WHAT YOU HAVE TO DO: Copy everything in the material from the line containing "Syarat & Ketentuan (93, 2421)" down to the line containing "Like our Facebook page. (527, 625)", both included, without altering a character.

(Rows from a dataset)
— start —
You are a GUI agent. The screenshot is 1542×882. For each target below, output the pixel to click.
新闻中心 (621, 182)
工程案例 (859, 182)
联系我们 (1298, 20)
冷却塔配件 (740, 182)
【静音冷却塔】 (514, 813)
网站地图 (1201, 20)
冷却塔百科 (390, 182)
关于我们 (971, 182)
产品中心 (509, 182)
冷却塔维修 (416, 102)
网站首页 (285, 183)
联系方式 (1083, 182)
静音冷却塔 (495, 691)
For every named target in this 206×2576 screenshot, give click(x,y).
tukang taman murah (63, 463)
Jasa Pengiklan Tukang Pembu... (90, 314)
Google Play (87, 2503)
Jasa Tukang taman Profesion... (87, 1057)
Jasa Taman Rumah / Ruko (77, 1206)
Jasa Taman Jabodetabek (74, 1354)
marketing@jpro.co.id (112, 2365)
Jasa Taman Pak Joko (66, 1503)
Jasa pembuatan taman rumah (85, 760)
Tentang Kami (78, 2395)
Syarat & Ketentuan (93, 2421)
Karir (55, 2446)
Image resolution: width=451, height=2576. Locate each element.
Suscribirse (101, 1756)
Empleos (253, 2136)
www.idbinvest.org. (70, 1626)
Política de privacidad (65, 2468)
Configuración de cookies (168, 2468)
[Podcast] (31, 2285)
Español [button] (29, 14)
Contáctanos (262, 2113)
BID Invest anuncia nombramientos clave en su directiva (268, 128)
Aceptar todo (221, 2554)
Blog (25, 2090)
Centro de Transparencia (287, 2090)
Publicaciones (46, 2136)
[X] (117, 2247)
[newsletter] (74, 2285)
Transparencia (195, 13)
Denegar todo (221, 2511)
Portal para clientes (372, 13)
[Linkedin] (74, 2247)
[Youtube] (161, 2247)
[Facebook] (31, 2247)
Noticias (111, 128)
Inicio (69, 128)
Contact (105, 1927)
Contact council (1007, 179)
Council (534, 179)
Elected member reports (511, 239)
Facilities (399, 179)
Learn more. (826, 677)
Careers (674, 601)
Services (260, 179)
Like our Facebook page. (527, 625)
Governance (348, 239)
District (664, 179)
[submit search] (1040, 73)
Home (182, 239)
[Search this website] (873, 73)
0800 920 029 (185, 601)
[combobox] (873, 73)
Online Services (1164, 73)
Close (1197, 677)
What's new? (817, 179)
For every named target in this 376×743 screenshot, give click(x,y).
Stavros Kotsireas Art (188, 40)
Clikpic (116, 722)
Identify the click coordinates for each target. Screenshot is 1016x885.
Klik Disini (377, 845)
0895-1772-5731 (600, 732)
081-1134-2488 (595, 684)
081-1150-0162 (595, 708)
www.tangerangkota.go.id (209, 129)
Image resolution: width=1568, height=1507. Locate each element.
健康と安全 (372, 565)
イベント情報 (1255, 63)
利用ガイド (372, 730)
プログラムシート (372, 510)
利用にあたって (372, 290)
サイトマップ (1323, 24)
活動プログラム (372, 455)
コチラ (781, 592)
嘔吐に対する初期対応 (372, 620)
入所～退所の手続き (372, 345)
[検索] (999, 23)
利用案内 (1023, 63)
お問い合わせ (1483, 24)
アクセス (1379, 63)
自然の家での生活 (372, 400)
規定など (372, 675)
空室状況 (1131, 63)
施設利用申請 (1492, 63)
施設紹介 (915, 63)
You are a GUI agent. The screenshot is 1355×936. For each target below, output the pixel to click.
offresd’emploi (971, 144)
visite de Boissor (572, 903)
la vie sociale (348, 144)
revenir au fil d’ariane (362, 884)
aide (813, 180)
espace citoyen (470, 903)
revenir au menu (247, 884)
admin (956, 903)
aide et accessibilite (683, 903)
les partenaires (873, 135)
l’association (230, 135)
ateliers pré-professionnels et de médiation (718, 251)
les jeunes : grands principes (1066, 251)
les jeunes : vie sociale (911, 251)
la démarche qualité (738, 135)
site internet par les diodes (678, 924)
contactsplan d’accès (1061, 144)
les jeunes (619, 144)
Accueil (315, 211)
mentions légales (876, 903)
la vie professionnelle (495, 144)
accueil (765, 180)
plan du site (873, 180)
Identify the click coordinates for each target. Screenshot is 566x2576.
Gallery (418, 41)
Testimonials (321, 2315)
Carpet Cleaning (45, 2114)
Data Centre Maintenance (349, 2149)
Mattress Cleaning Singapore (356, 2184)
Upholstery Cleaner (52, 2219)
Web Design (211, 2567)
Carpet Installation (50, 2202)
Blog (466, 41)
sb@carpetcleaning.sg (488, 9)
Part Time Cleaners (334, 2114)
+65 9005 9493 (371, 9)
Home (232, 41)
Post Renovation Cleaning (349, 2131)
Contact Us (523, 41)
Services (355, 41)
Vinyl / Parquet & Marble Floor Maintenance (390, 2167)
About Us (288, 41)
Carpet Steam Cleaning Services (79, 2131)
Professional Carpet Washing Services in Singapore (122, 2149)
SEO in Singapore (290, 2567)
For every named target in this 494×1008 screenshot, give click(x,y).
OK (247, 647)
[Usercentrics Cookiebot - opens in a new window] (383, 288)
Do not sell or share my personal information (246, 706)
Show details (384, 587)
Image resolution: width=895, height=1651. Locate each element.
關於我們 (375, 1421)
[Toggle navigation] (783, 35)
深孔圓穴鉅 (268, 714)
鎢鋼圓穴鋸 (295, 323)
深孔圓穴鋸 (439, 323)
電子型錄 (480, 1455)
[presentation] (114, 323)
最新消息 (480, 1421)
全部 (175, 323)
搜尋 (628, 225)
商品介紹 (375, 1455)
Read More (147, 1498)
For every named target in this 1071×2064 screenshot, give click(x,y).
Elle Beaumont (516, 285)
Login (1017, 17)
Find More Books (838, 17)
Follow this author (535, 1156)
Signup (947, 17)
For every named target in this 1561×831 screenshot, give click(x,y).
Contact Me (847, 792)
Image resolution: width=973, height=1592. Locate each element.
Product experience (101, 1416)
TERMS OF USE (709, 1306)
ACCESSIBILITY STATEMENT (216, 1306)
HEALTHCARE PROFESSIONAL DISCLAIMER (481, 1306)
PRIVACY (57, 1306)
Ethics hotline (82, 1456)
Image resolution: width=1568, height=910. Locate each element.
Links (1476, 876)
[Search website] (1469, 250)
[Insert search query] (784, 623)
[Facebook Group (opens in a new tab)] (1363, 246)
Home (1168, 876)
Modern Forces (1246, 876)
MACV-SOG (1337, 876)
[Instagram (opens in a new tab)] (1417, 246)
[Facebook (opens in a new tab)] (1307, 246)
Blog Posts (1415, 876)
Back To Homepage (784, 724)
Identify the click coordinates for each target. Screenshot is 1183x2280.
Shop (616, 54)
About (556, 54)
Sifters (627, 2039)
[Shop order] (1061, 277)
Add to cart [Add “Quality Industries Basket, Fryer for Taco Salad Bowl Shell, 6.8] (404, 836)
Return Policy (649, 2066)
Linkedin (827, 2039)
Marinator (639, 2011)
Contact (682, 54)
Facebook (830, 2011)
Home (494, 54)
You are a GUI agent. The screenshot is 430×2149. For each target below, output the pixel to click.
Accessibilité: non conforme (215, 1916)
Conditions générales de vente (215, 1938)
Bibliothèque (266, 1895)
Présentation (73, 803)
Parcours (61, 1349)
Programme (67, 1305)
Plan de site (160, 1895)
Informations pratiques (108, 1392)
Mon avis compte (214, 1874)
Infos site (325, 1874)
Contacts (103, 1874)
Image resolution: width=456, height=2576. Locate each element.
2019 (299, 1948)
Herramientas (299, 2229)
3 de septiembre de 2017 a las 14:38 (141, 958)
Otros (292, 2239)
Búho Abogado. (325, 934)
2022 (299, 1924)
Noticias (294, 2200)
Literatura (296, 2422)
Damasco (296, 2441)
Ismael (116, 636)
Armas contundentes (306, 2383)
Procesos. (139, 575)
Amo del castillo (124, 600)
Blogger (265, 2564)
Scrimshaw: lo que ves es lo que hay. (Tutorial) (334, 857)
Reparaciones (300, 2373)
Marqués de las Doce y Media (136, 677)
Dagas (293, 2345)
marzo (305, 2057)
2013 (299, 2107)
— end —
EXPECTED ANSWER:
Syarat & Ketentuan (93, 2421)
Karir (55, 2446)
Image resolution: width=451, height=2576. Locate each element.
Suscribirse (101, 1756)
Empleos (253, 2136)
www.idbinvest.org. (70, 1626)
Política de privacidad (65, 2468)
Configuración de cookies (168, 2468)
[Podcast] (31, 2285)
Español [button] (29, 14)
Contáctanos (262, 2113)
BID Invest anuncia nombramientos clave en su directiva (268, 128)
Aceptar todo (221, 2554)
Blog (25, 2090)
Centro de Transparencia (287, 2090)
Publicaciones (46, 2136)
[X] (117, 2247)
[newsletter] (74, 2285)
Transparencia (195, 13)
Denegar todo (221, 2511)
Portal para clientes (372, 13)
[Linkedin] (74, 2247)
[Youtube] (161, 2247)
[Facebook] (31, 2247)
Noticias (111, 128)
Inicio (69, 128)
Contact (105, 1927)
Contact council (1007, 179)
Council (534, 179)
Elected member reports (511, 239)
Facilities (399, 179)
Learn more. (826, 677)
Careers (674, 601)
Services (260, 179)
Like our Facebook page. (527, 625)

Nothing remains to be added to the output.